In case you missed the memo, or maybe the e-mail ended up in your spam folder alongside messages from Nigerian princes and the girls next door, bizarro fiction is officially a force to be reckoned with. It has invaded your horror, your science fiction, your writer’s workshops, and it is an unrelenting force with wider reach than the Wu-Tang Killa Bees. Case in point: Chris Kelso’s Moosejaw Frontier. The novella was released through Bizarro Pulp Press, a new, independent book press run by P.A. Douglas, who also contributed fantastic cover art for this particular book (and is a writer of some crazy good fiction himself, most notably The Hitchers, The Dark Man, and one you’ll be hearing more about soon, The Old One).

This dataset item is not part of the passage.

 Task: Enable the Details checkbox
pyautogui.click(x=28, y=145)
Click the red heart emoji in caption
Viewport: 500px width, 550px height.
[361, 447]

Chris Kelso, in addition to being the co-creator of the fiction journal The Imperial Youth Review, is a writer from Scotland who has a couple books already on the shelves, Schadenfreude and A Message From the Slave State, and can also be found in the recent short story anthology tribute to David Lynch, In Heaven, Everything Is Fine (released in 2013 by Cameron Pierce and Eraserhead Press). Put all of this together in a blender and you’ve got one heck of a concoction.
Moosejaw Frontier begins with a warning to the reader. Kelso puts it right there on the page; if you hate meta-fiction, or weird-for-the-sake-of-weird, or sci-fi plot devices, go ahead and skip to the end where you will find an apology. But if not, hold on to your butts, this is going to get crazy.
Passing the warning and the list of brief character sketches, you will find yourself worrying about Juan, a man who has found himself in a jail cell with the remnants of a nasty snake bite on his neck. He is in the town of Moosejaw, a town that he has quickly realized is not for him, a town that he can feel with every burning glare does not want him around. And just as quickly as we get used to his surroundings and his fellow prisoners, we find ourselves transported through time and space and hot on the trail of Raymond Hogg. Who? Why? Not even Juan knows. But when he wakes back up in the jail cell, the sheriff is holding a copy of Memoirs, which may or may not be his own personal journal, and we start realizing things are even stranger than they may have previously seemed (which was pretty strange).
The way Kelso writes Moosejaw Frontier resembles a collection of inter-related scenes that complement each other while at the same time causing the big picture to become a little less linear. There are a lot of things I want to leave for the reader to discover for themselves, as the story is all at once intriguing and a little confusing, but the type that makes you wish a good friend had read the book as well so you could discuss it over a drink or three. To try and squeeze the encompassing ideas all into one sentence, Moosejaw Frontier reminds me of parts of the afore-mentioned David Lynch’s Lost Highway combined with the feel of D. Harlan Wilson’s The Kyoto Man on a smaller scale, then mixed in with Kurt Vonnegut’s ever-present author-as-character. And all of this within just over one hundred pages.
Which brings me to my only point of contention with the story. It is only about one hundred and six pages long (including a handful of illustrations by the author and a couple of photographs). Moosejaw Frontier is easily the type of story that could have been as short as one hundred pages or as long as three or four hundred pages, but either way the story being told would never end. There is a very cyclical feel to it, as we are introduced to the author himself as a character in the book, who is personally responsible for other characters, and as the story progresses we begin to realize that some characters might be the same as other characters, depending on where we meet them. And there is the ever-present question of “what is reality?” Are some of these people ghosts? Do they all exist on the same plane, or are we dealing with multiple levels of reality in the world of Chris Kelso? And this doesn’t even get into the gangles who kill Professor McLeod, the author/character Chris Kelso’s dilemma of whether or not to be a writer, and who exactly is Raymond Hogg and/or Tamarin Bell?
A lot of questions are brought up throughout Moosejaw Frontier, and a few of them are even answered. To take the trip into the realm of Chris Kelso’s mind, to confront the Time Detectives, to walk into the town of Moosejaw, is to take a journey into what a novel (or in this case, novella) could be, to leave all rules and preconceived notions of how a story should go behind us and jump right in to the deep end. I understand the fear and trepidation, but I jumped in and look, I’m still here to talk about it. In my opinion, this is the type of book that makes reading fun. The unexpected, the strange twists, the unorthodox approach. It might not be something you’re “ready” for, but I can promise it’ll be a good time.